This Quick Guide is intended to provide information at a beginner level to assist the reader in their understanding of Real Ear Measures (REM). It will also explain some of the common terminology used for REM and within the Affinity 2.0 and Callisto™ software.
Why perform Real Ear Measures?
Not all hearing losses can be resolved by the same method, there are often many differences in the type of
Hearing Devices they are prescribed, the patient’s unique ear canal acoustics and the method in which the
Hearing Device is passing sound into the ear. Real Ear Measures help to overcome these differences by allowing the Audiologist to objectively measure and verify the sound that is being delivered at the ear drum.
The benefits of this process can be applied in varying scenarios from initial hearing aid fitting to troubleshooting. As a consequence, performing this method can help to gain better satisfaction from your patient from their first fitting and less follow up appointments.
REM can only be performed for Hearing Devices which deliver sound via an Air-Conduction method and not for devices which deliver sound via Bone-Conduction or Electrophysiological stimulation.
REM can be performed via three methods, Real Ear Insertion Gain, Real Ear Aided Gain and Real Ear Aided Response. All three achieve the same objective in fitting the hearing aid for the patient and they are all equally as efficient as one another. It is just a preference of which method is used.
What is the basic process of REM?
REM mainly involves placing a fine probe microphone into the ear canal to measure the sound at the ear drum. These measures include the response of the ear canal acoustics and the hearing aid and can help the clinician to adjust the hearing device specifically to the patients’ ears.
The REM process usually involves the following steps once hearing assessment has been performed.
This process sets up the conditions to allow comparison between the external microphone and the internal probe microphone. Once placed in the ear canal this will show the effect of the ear canal and hearing device amplification.
The calibration can be checked in the upcoming REUG measure through running a measurement in the same configuration as the calibration. When this is done a flat trace with a gain value at 0dB should be shown, please see the example below.
Performing this measurement allows you to make a consideration of the ears natural amplification of sound; this ensures that you are not fitting your hearing aid to over-amplify in certain regions of the frequency response.
Real Ear Occluded Gain (REOG) – this measurement involves the placement of the hearing device on the ear but muted/off. It allows consideration of the attenuation caused by the ear-piece and its obstructing effect of external sounds. This trace is usually performed with the REUG in view so that they can be compared – the difference between these curves is the amount of attenuation that the ear- piece is providing.
Real Ear Aided Response (REAR) or Real Ear Aided Gain (REAG) – this is a measure which involves the enabled/on hearing device being positioned on the ear with the ear-piece inserted as per normal use and the probe microphone inserted. This allows measurement of the hearing device’s amplification effect within the patients’ ear and includes the effect of the patients ear acoustics. This measure can be run at varying intensities but it is recommended that it is run at speech level (65dB) to ensure that the device is analyzed for the intensity that it will normally be used for.
It is often during this measurement that adjustment to the Hearing Device Manufacturers software is performed to help match a prescription target.
Real Ear Insertion Gain (REIG) – this is a measure which is performed in the exact same configuration as the REAR and REAG above but requires the REUG to be performed in advance of it. It does this because it only displays the dB gain view of what the hearing aid is doing and removing the REUR acoustics from this display. Please see the example of this below.
Again, it is common to make adjustments in your Hearing Device Manufacturers software to alter the response towards the prescription target following this measure.

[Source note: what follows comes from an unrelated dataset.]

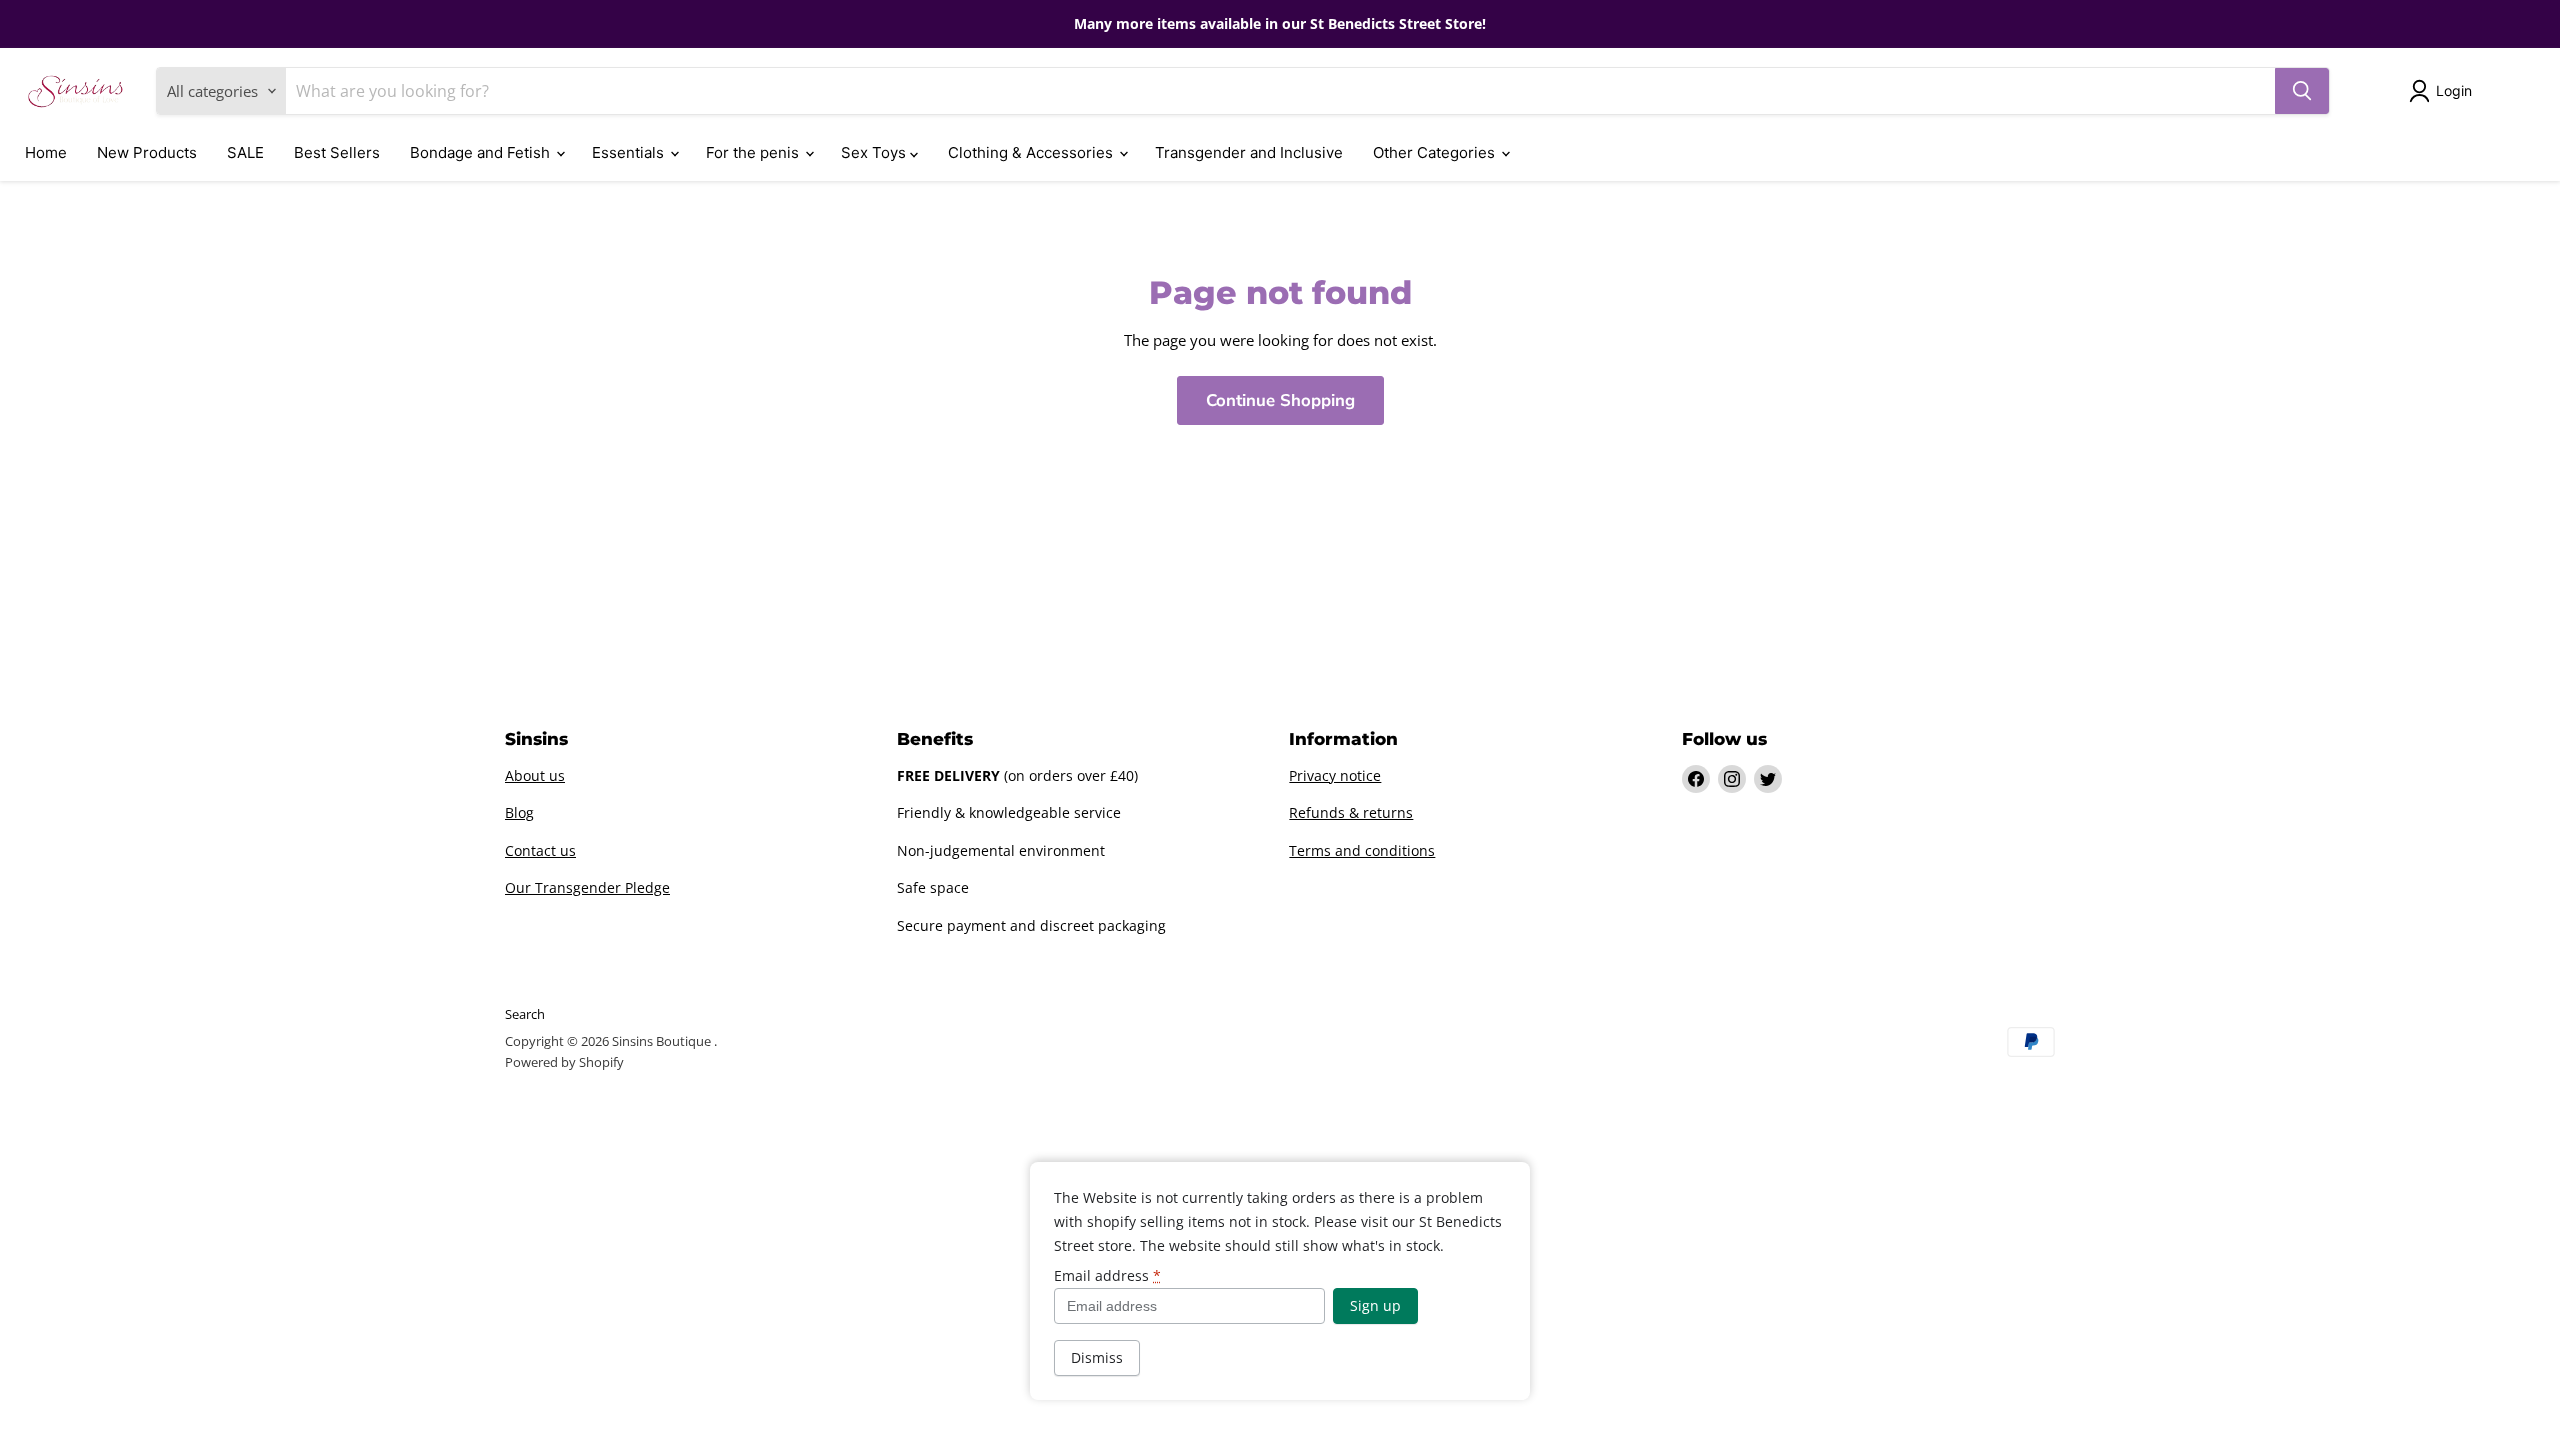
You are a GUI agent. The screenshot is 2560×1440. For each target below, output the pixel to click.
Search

It is essential to perform REAR, REAG and REIG at normal speech level (65dB) and some prefer to measure and adjust for soft (50dB) and loud (80dB) intensities also.
When do I use Calibrate for Open Fit?
When performing REM the stimulus needs to be maintained at the point of the patients head to ensure an accurate measurement is made.
This can be difficult when making REM measurements with Open Fit Hearing Aids because there is a lot of sound which leaks out of the ear canal and on to the reference microphone. Therefore the method used to perform REMs needs to be changed.
The two methods used are as follows:
Active Reference Method – this involves the external reference microphone on the REM headset monitoring and altering the stimulus from the speaker during the measurement. This is the best method to apply when measuring with occluding ear-pieces as there is minimal sound leakage onto the reference microphone.
The Affinity2 and CallistoTM is performing REM by default under this method.
Substitution or Stored Equalization Method – this involves a quick measurement prior to performing your Real Ear Measures to store the distance of the headset from the speaker. This ensures that constant signal intensity is maintained to achieve the measurement level at the patients head. However, this requires your patient to be very still to ensure an accurate measurement.
This method of performing REM is activated following ‘Calibrate for Open Fit’. This can be added as part of your REM test battery.